Home > News & Events > Press Releases
FDIC Reports Third Quarter 2005 Results for Insurance Funds
The Federal Deposit Insurance Corporation (FDIC) announced that the Bank Insurance Fund (BIF) increased by a modest $240 million during the third quarter of 2005 (0.7 percent) to $35.3 billion, while the Savings Association Insurance Fund (SAIF) increased by $110 million (0.9 percent) to $13.0 billion. For the year-to-date, the BIF and SAIF grew by $547 million (1.6 percent) and $319 million (2.5 percent), respectively.
"The insurance funds continue to grow, but there are uncertainties that the FDIC is keeping an eye on," said Art Murton, Director of the Division of Insurance and Research. "The biggest concern that we have is the rate at which insured deposits are increasing, and to a lesser extent, the potential impact that the hurricanes may have on the loan portfolios of banks and thrifts."
The designated reserve ratios (DRR) for both funds remained above the statutorily required limit of 1.25 percent, however, if insured deposit growth continues to increase in line with recent historical average rates, it is likely that the funds' reserve ratios will trend lower going forward. As of June 30, 2005, BIF's and SAIF's reserve ratios were 1.26 percent and 1.32 percent, respectively. (Estimated insured deposit data as of September 30, 2005, are not yet available.)
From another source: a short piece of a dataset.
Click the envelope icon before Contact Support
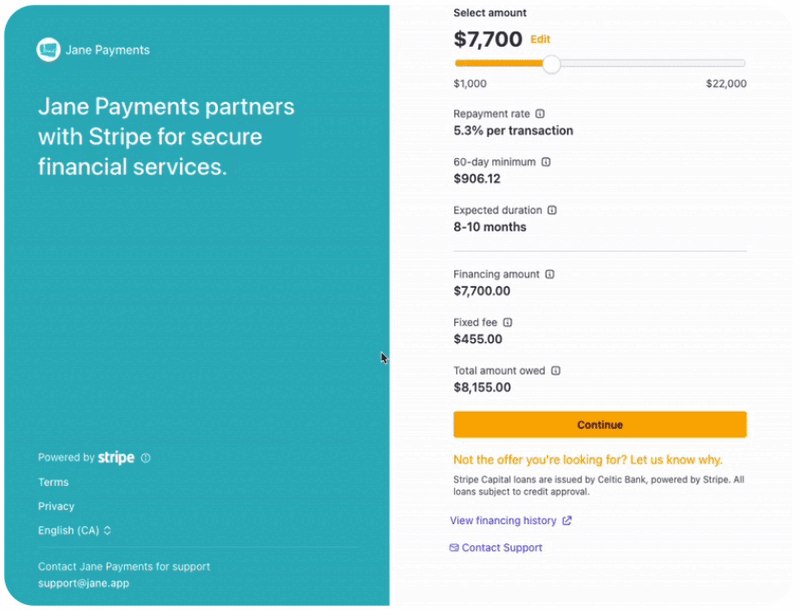The image size is (800, 610). (x=454, y=547)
The estimated losses from probable bank and thrift failures at the end of the third quarter remain at or near historically low levels for both funds. Despite the impact of Hurricane Katrina on Gulf Coast financial institutions, the FDIC cannot reasonably assess any additional risk to the insurance funds at this time. There remains substantial uncertainty on the credit quality of the affected banks' loan portfolio, as well as the mitigating effects associated with expected insurance proceeds and government assistance.
The BIF and SAIF investment portfolios' combined book values increased $1.3 billion, or 2.94 percent, to $46.5 billion for the year-to-date. Moreover, through September 30, 2005, the BIF portfolio's yield increased by 10 basis points, rising to 4.76 percent, while the SAIF portfolio's yield increased by 16 basis points, rising to 4.85 percent. The increase in portfolio yields can be attributed to new investments in an environment of rising overnight and Treasury yields.
For the nine months ending September 30, 2005, operating- and investment-related expenses ran below budget by 10 percent and 13 percent, respectively. The variance with respect to the operating budget expenses was primarily the result of limited resolutions and receivership activities in the receivership funding component of the operating budget through the third quarter.
# # #
Congress created the Federal Deposit Insurance Corporation in 1933 to restore public confidence in the nation's banking system. The FDIC insures deposits at the nation's 8,868 banks and savings associations and it promotes the safety and soundness of these institutions by identifying, monitoring and addressing risks to which they are exposed. The FDIC receives no federal tax dollars – insured financial institutions fund its operations.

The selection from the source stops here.